### Task brief
Can you update the lines from the one containing "You are a computer-use" through the one containing "click(x=1514, y=127)" by replacing "picker" with "selector" and leaving everything else unchanged? Give back only those lines, without the pictures.

### Given records
• • • •

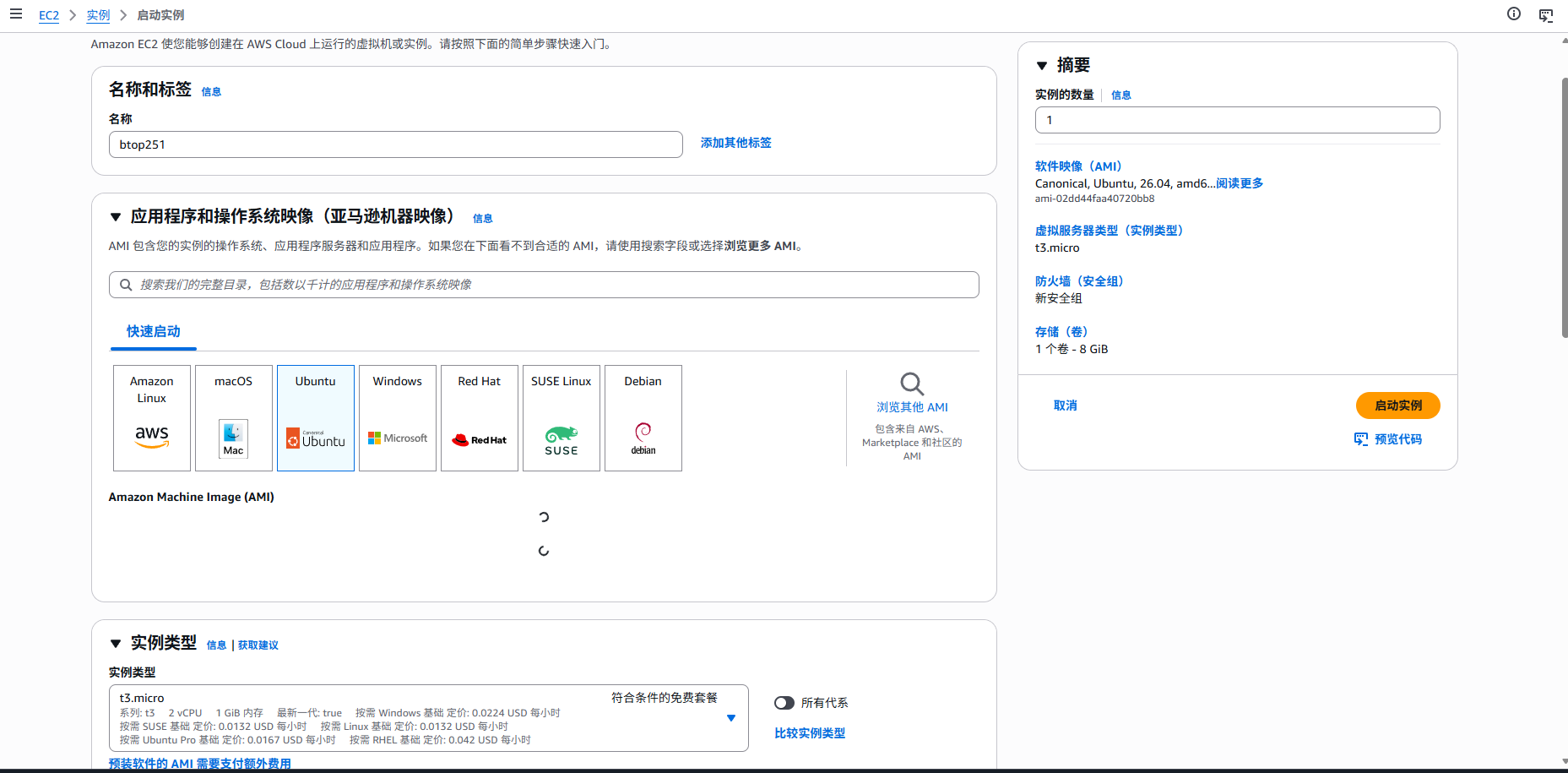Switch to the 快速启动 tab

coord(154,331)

• • • •

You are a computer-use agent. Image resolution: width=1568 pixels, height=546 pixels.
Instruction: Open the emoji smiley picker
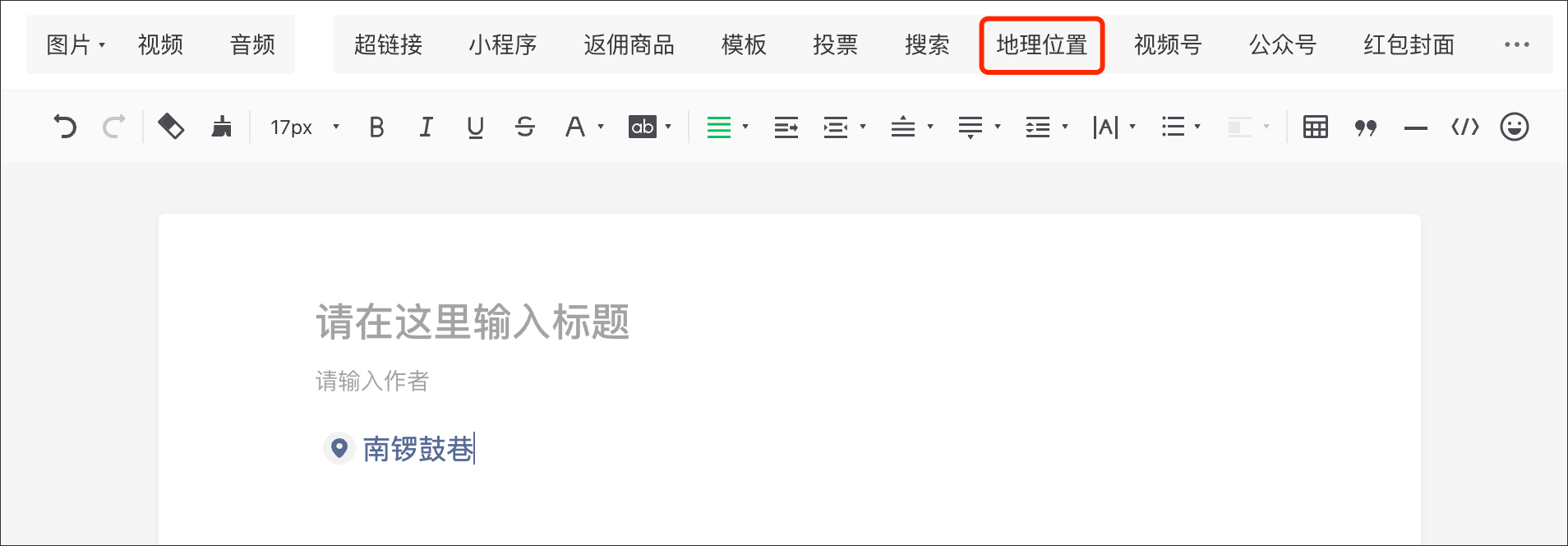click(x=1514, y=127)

• • • •

### Problem solution
You are a computer-use agent. Image resolution: width=1568 pixels, height=546 pixels.
Instruction: Open the emoji smiley selector
click(x=1514, y=127)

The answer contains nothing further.